## Quoted text
----------

How to Fight Fair, Part II

“But he wanted to justify himself, so he asked Jesus, ‘And who is my neighbor?’”2

Author John Powell expressed this attitude poignantly when he said, “We defend our dishonesty [denying and not sharing our true feelings] on the grounds that it may hurt another person, and then, having rationalized our phoniness into nobility, we settle for superficial relationships.”3

Fourth, in continuing our series on resolving conflict the fourth point is to use “I” messages. That is, instead of saying, “You make me mad,” or “You really hurt my feelings,” say words to this effect. “When you say (or do) things like thus and so, I feel hurt and/or angry, and I need to talk to you about it.” This helps you take responsibility for your feelings and avoid blaming others. Many of us are like the lawyer in the Bible who, “wanting to justify himself, said to Jesus, ‘And who is my neighbor?’”4 This was when Jesus told him that the greatest commandment was to love God and your neighbor as yourself.

Blaming others blocks resolution. As difficult as it may be, I need to admit that nobody hurts my feelings or makes me angry without my permission. As counselor Dr. Narramore puts it, “The other person is responsible for their action. We are responsible for our reaction!”

----------

## Given information
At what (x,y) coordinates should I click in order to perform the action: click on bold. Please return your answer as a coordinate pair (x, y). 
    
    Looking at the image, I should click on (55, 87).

----------

## Aim of the exercise
Repeat the text on fighting fair between "Fourth, in continuing" and "neighbor as yourself.", inclusive, changing "lawyer" to "scholar".

## Written response
Fourth, in continuing our series on resolving conflict the fourth point is to use “I” messages. That is, instead of saying, “You make me mad,” or “You really hurt my feelings,” say words to this effect. “When you say (or do) things like thus and so, I feel hurt and/or angry, and I need to talk to you about it.” This helps you take responsibility for your feelings and avoid blaming others. Many of us are like the scholar in the Bible who, “wanting to justify himself, said to Jesus, ‘And who is my neighbor?’”4 This was when Jesus told him that the greatest commandment was to love God and your neighbor as yourself.